I have a bad habit of using the same names over and over again in my fiction. I like names that sound real to me, even if they are a little bland, Andrea, Martin, John, Amy, Allison, Michelle, etc. If I pick up a book that isn’t by Charles Dickens or Kurt Vonnegut, and the names of the main characters are Chasworth Butterly or Antonella Wickdon, I bristle. Having said that, one of my main characters in The Opportunist is named Kelly McNutt, which is not a commonplace surname. But it seemed right for a feisty redhead who is a tough nut to crack.

How surprised would your teenage reader self be by your novel?

I think my teenage self would be surprised that I had written a murder-y thriller. My teenage self would sneer, take a deep drag of a Player’s Extra Light and ask me why I hadn’t written a book of raw angry poems instead.

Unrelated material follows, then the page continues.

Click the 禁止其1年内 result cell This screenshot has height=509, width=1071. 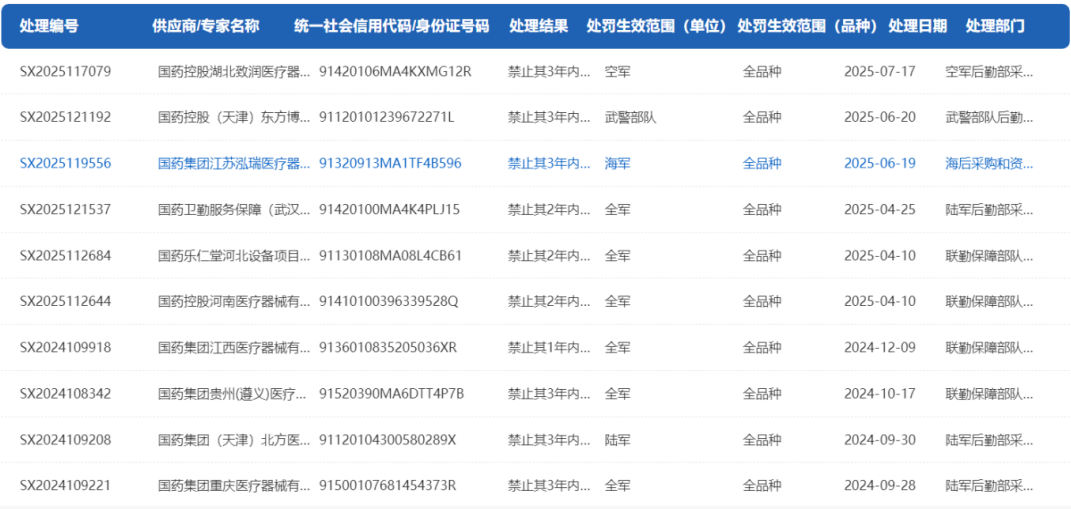pos(549,347)
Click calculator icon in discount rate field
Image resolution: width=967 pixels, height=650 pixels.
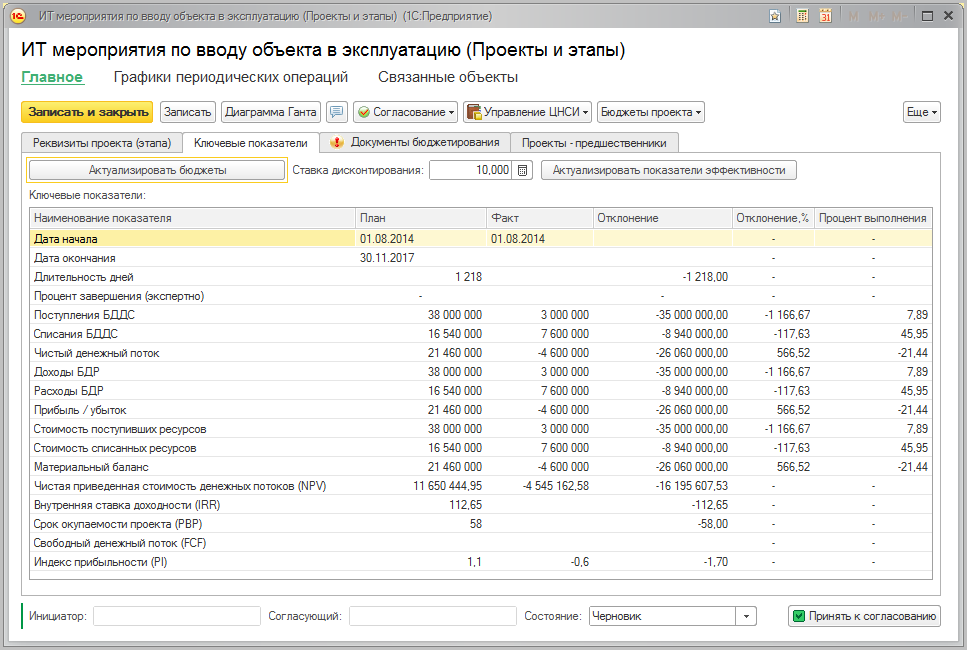tap(523, 170)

Do you find it harder to write beginnings or endings? Which do you change more? Endings are a breeze. I almost always envision the ending of a story before I start.

Getting there is the challenge, since I don’t plot things out in advance. I know the destination, but not the route. Beginnings are a little harder, but the toughest part is always the middle, or the muddle as some people call it.

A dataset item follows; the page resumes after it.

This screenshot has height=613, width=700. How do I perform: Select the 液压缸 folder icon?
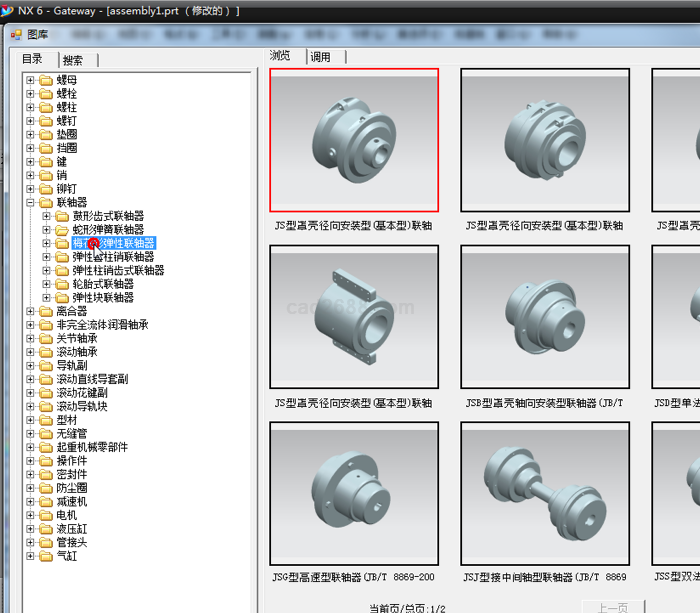click(x=46, y=529)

Do you see much of yourself in your characters? Do they have any connection to your personality, or are they a world apart?

It depends on the book. My first novel was my most autobiographical. Since then, I’ve had less and less in common with my protagonists. But there are definitely some similarities between me and Alana, the main character in The Opportunist. We both drive decrepit, ancient vehicles, will do almost anything for our children, and will eagerly scrape the hard white icing from the aluminum cinnamon bun pan into our mouths while simultaneously regretting it.

What non-literary inspirations have influenced your writing?

The news influences my writing, but in a subconscious way. I don’t write about issues, or set out to tackle topics in my fiction, but the zeitgeist seeps into the narratives. Kind of like a base-note in a perfume. It’s there, a part of the thing, but it’s subtle (I hope).